Disclaimer: the next instalment of HALO: Combat Devolved. Enjoy!
HALO: Pillar of Goths
The steam curled around the SPARTAN. Camera no. 6 pans round for a view behind the Master Sith.
"Hey Master Sith, good to see you again!" said a nearby Tech, who will be known as Tech 3.
"The Dark side calls to you" replied Master Sith.
"Eeeerrr, sure" said Tech 3 "Anywho, we have to do some testing. Please go over to the big square thing over there (Tech 3 points at big square thing) so that we can test you targeting thingymatchigy for some unknown reason". The Master Sith and Tech 3 walk over to the test station and the Master Sith stands in the big square thingy.
"Please look at the shiny red lights, Master Sith" asked Tech 2 in the Cryo box thing. Tech 3 stares at the shiny red light things.
"SHINY RED LIGHT THINGS!" muttered Tech 3, froth coming out of his mouth.
"I meant the Master Sith, not you!" complained Tech 2.
"Sorry" apologised Tech 3.
The Master Sith completes the test and earns his Boy Scout badge.
"Okay Sith, we have to go check your Shield strength and all that complicated stuff" said Tech 3. Tech 3 moves to the Shield strength test station, followed by Master Sith.
"Please stand in the big red square" asked Tech 3. Master Sith complies and the big arms thingy's that surround the Master Sith start to charge up the Master Sith's Shield.
"Feel so strong…" said Master Sith "Feel so powerful… so much power!" then the arm thingy's destroy MS's Shield.
"Vile arm things! Feel the Darklords power!" Yelled MS. MS brings out a lightsaber and cuts the arm things to microscopic pieces.
"Eeerrr, is he okay?" asked Tech 3 to Tech 2
"I see now" said Tech 2 "someone put the entire Star Wars film collection into the DVD Player on continuous loop again". Tech 2 takes the DVD out of the DVD Player and the MS turns back into the MC.
"Whoever did that is going to pay!" threatened MC
"I KNOW! IT WAS YOU!" yelled Tech 3, pointing an accusing finger at MC.
"Hey! I was in the Cryo pod! I was out cold!" complained MC
"And what kinkyl fun we had to!" said Tech 3, a hint of perverseness in his eyes.
Then Evil Tech 4 appears next Tech 2.
"Oh hi Evil Tech 4, what are you doing here?" greeted Tech 2
"He he he! It is I! I put the DVD into the DVD Player on continuous loop so that I could use Master Sith to take over the Universe!" said Evil Tech 4. Evil Tech 4 sees that Master Sith is back to being Master Chief.
"Aw, Crapfuck" said Evil Tech 4, and disappears. Then some Covenant Elites start bashing the door down to kill Tech 2 in the Cryo Control.
"O-h n-o" slowly yelled Tech 2, deliberately "I'-m g-o-i-n-g t-o d-i-e a h-o-r-r-i-f-i-c d-e-a-t-h f-r-o-m t-h-e E-l-i-t-e-s P-l-a-s-m-a R-i-f-l-e-s e-v-e-n t-h-o-u-g-h t-h-e-r-e i-s a d-o-o-r r-i-g-h-t n-e-x-t t-o m-e- t-h-a-t I c-a-n u-s-e t-o e-s-c-a-p-e! A-a-a-g-h-!-!"
Then the door imploded and the Elites shot Tech 2 for being so stupid.

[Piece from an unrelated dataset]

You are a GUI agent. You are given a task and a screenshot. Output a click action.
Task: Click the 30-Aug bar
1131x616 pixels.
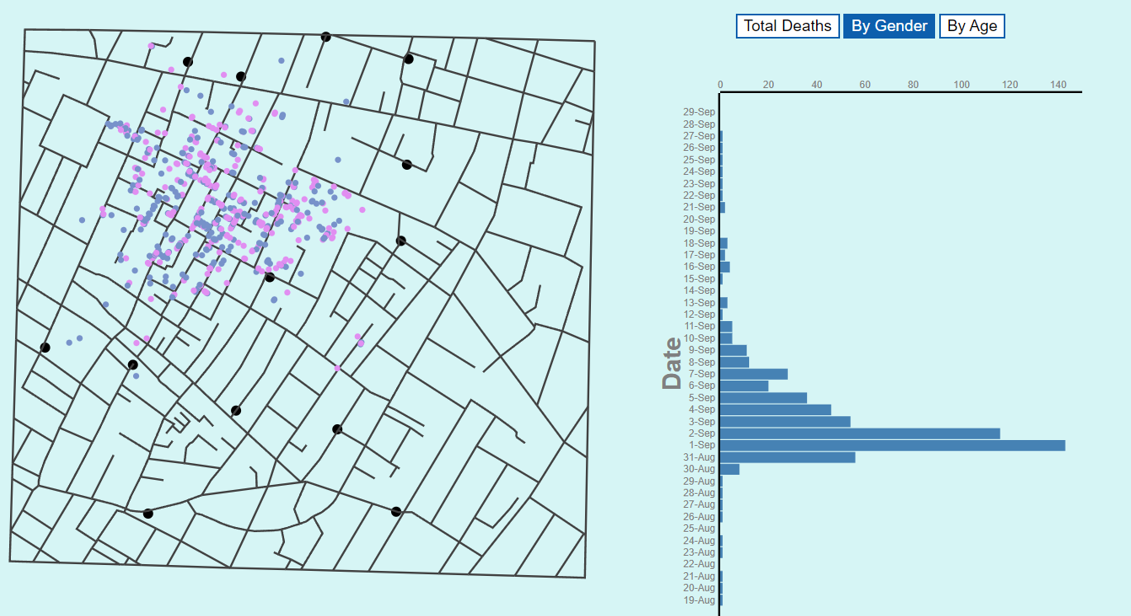click(730, 469)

"WE'RE GONNA DIE, I mean, this way to the Bridge, Chief" said Tech 3. Tech 3 ran to the door, stopped in front of it, and turned to face the MC.
"Why are you stopping?" asked Chief
"Due to poor programming, I stand here moronically staring at you for half an hour" answered Tech 3.
Exactly half an hour later…
Tech 3 is looking at his watch.
"Ah, here we go" said Tech 3, getting out the script "ahem, come on, this way!"
Tech 3 goes through the door followed by MC.
"MUST RUN INTO IMMINENT FIERY EXPLOSION!" yelled Tech 3, running at the door at the far side of the corridor, froth violently coming out of his mouth (have you always wonder why he does that?).
Tech 3 turned to face MC. The door imploded and Tech 3's lifeless ,non dismembered or bloodied body landed exactly 2 metres from the now imploded door.
"What-an-idiot" said the MC.
The MC ran up to two pipes and jumped over them into the next corridor. The MC ran through a door and saw a battle raging in front of him between Covenant forces and Human defenders.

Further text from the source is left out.